» Directions for this task
From the top of the entries, reproduce each line exactly, stopping after the line that contains "Click the Rule name input field". Omit pictures.

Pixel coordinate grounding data
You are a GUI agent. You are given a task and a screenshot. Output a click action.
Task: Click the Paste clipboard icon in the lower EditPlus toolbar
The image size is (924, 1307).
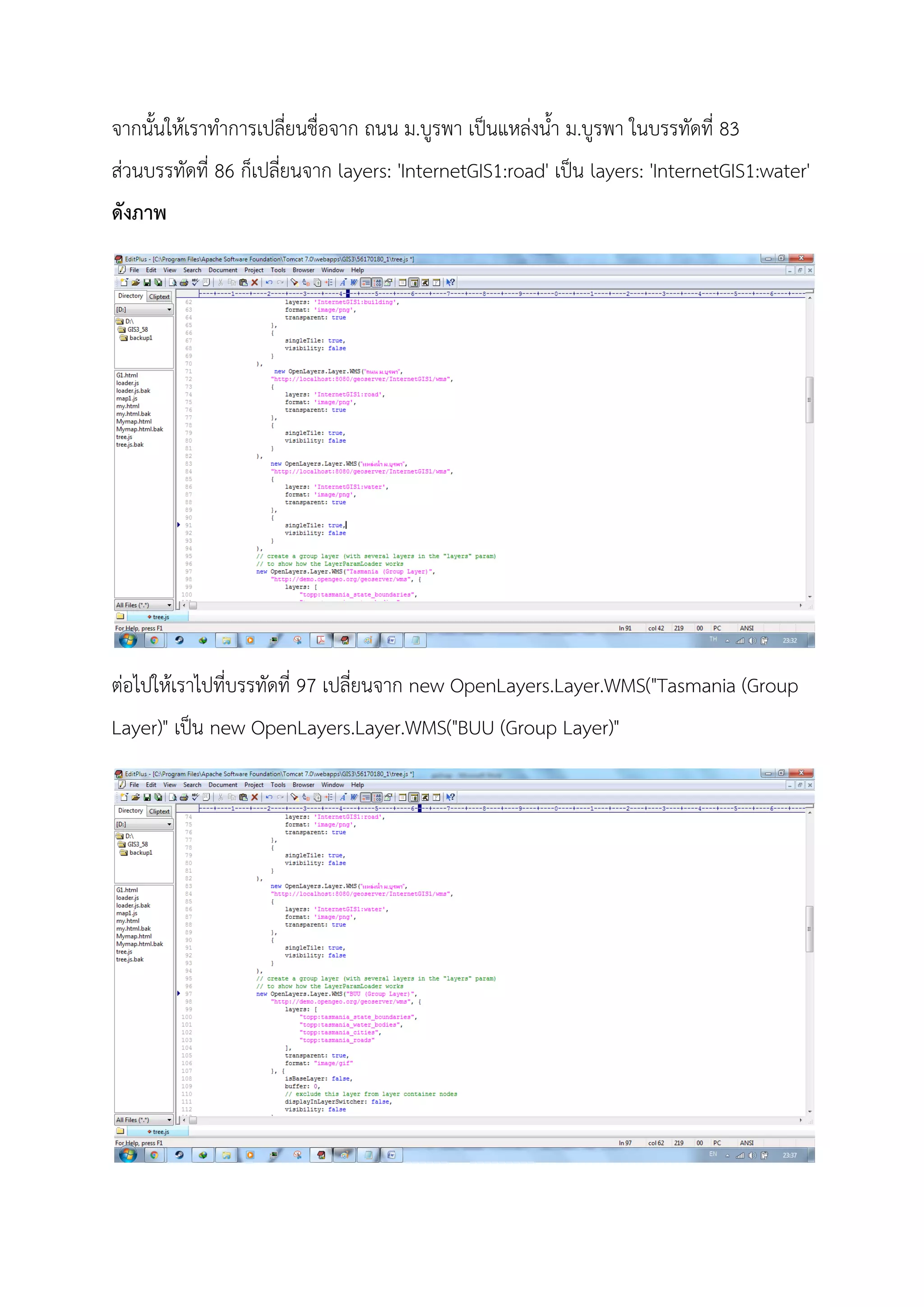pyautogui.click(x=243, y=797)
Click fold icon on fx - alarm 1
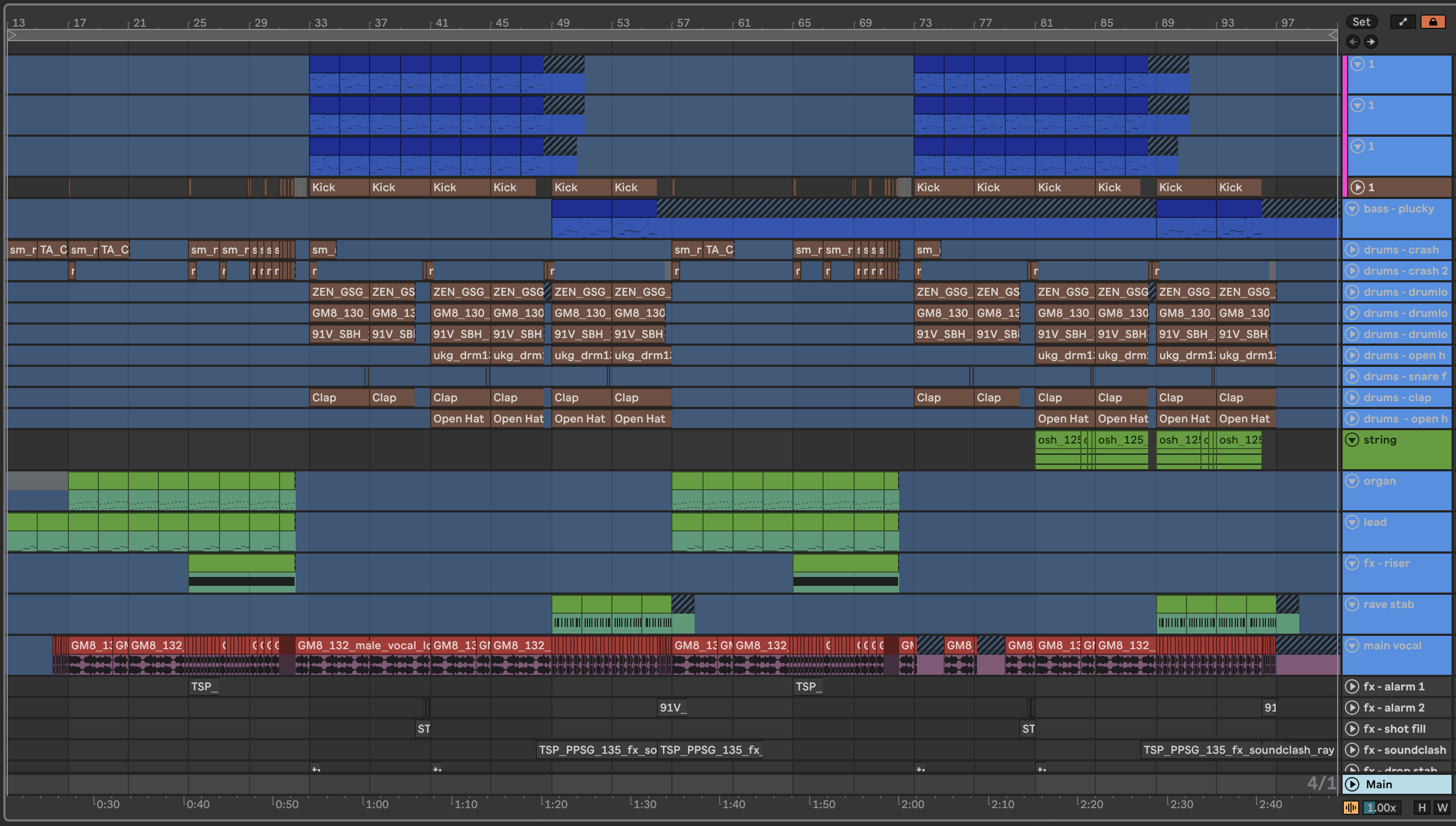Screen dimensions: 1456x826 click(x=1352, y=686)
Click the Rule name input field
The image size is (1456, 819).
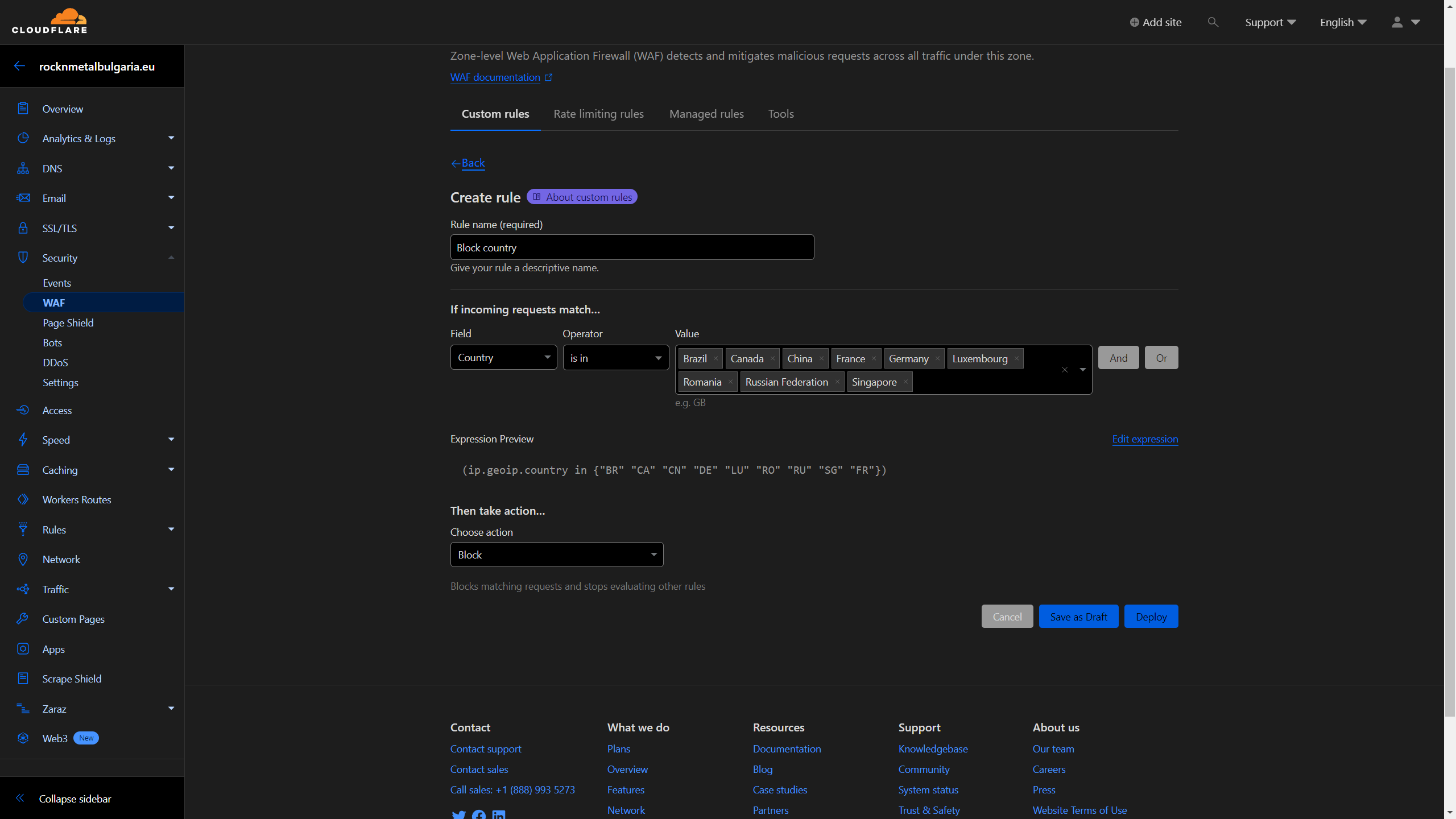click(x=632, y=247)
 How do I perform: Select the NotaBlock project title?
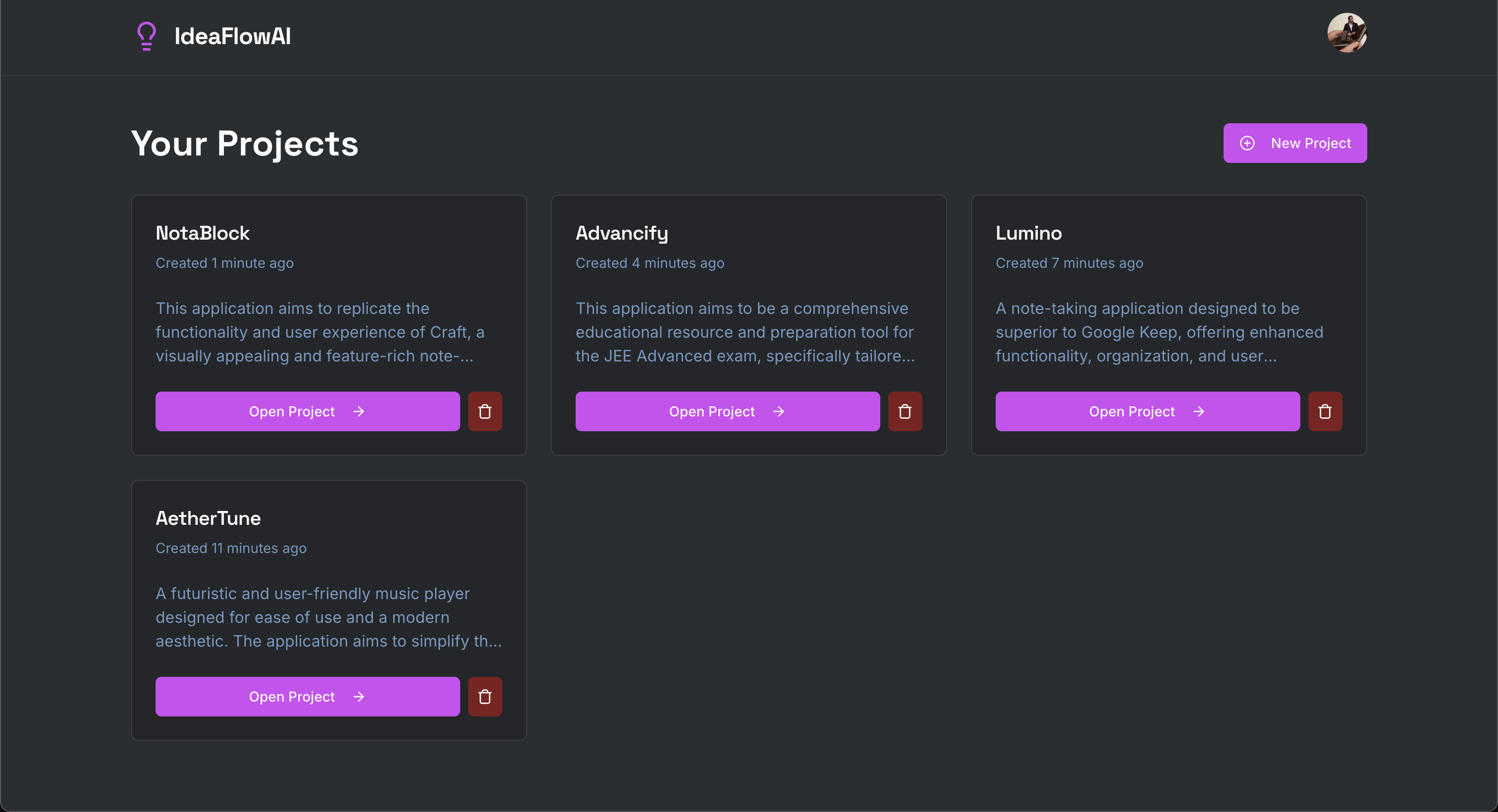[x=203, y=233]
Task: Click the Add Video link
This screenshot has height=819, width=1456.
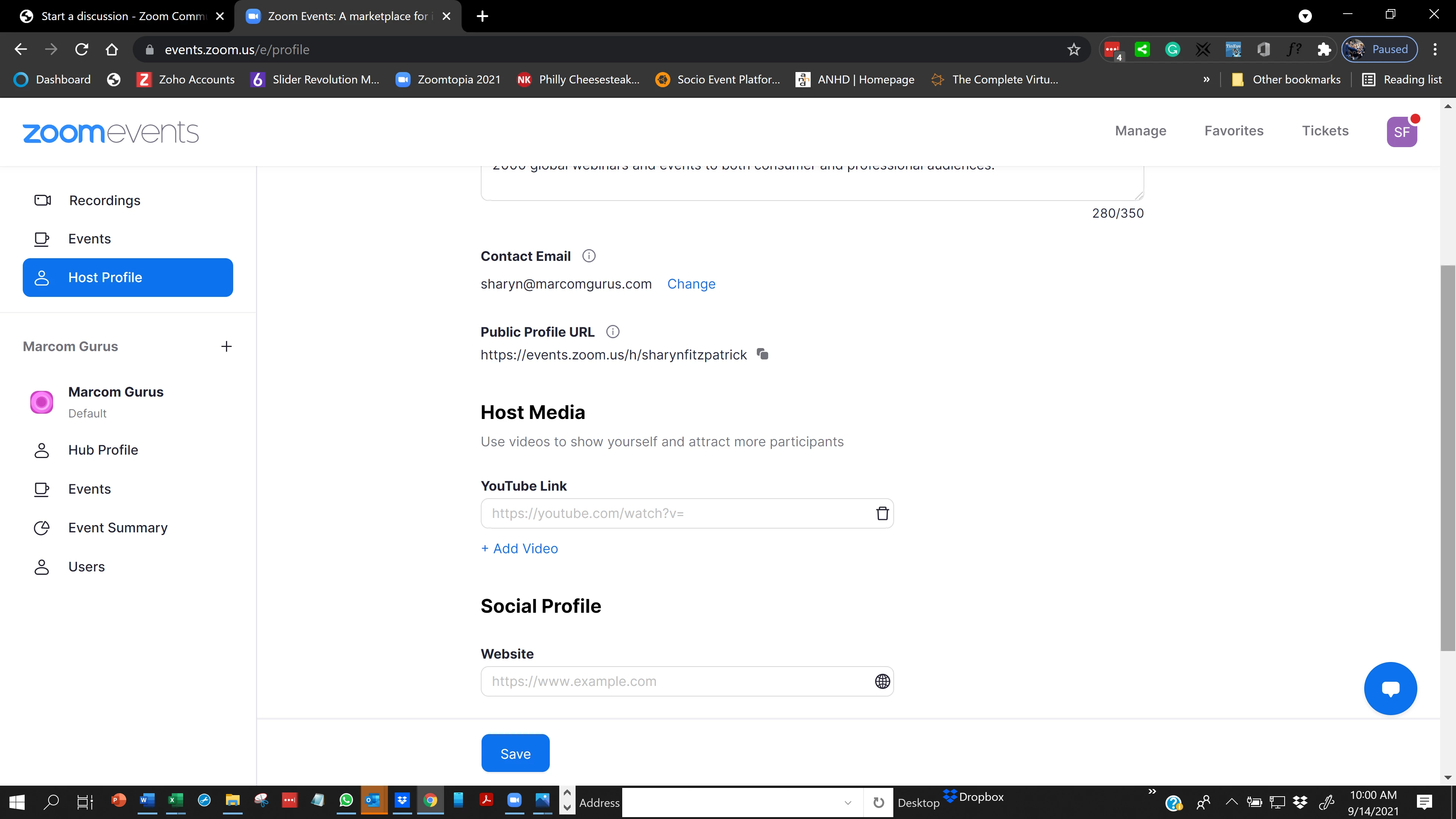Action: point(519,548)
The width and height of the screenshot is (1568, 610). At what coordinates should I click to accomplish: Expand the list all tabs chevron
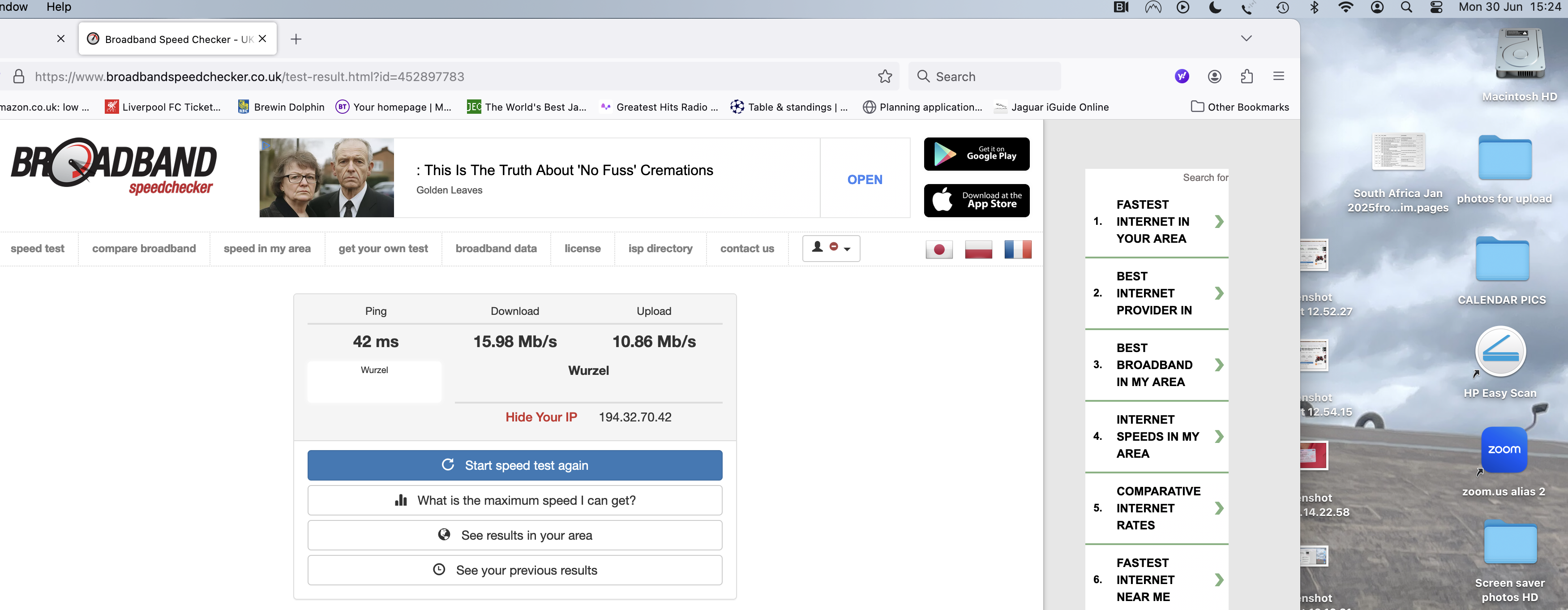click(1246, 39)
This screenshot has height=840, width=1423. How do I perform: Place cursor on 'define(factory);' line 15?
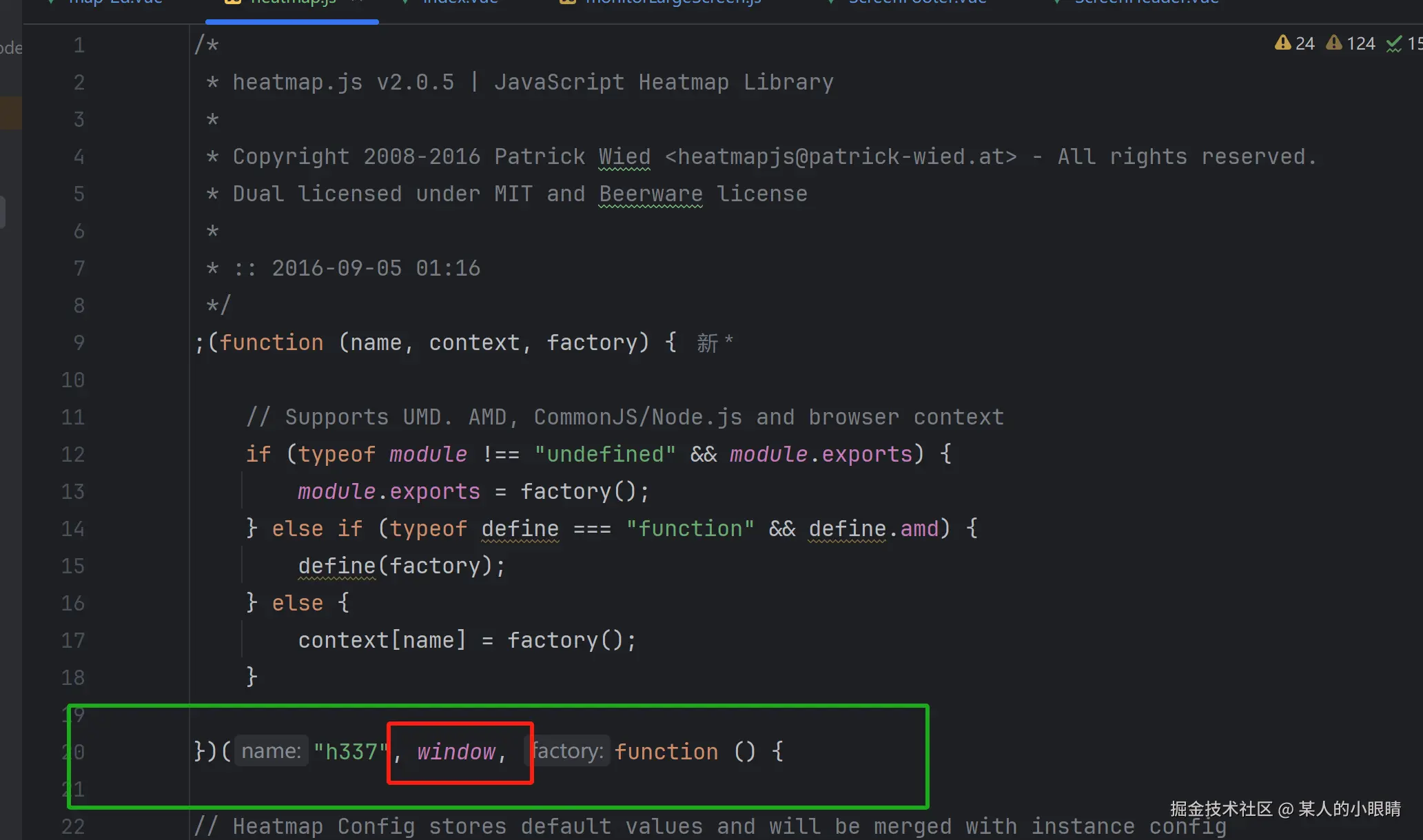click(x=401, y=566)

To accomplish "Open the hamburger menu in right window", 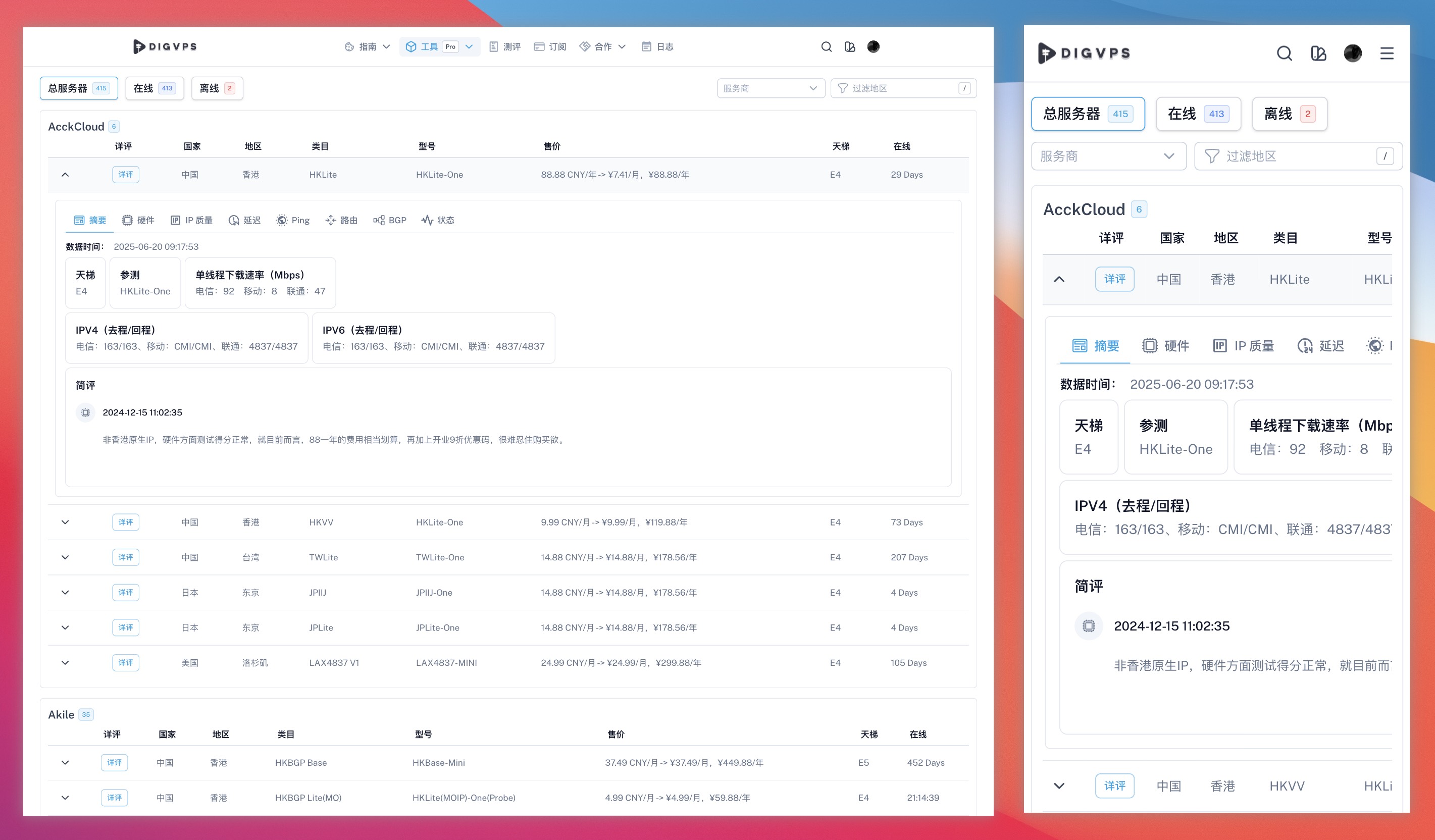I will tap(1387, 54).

» Response
You are a GUI agent. You are given a task and a screenshot. Output a click action.
Task: Click the Paste clipboard icon in the lower EditPlus toolbar
The image size is (924, 1307).
pyautogui.click(x=243, y=797)
Click fold icon on fx - alarm 1
Screen dimensions: 1456x826 click(x=1352, y=686)
Click the Rule name input field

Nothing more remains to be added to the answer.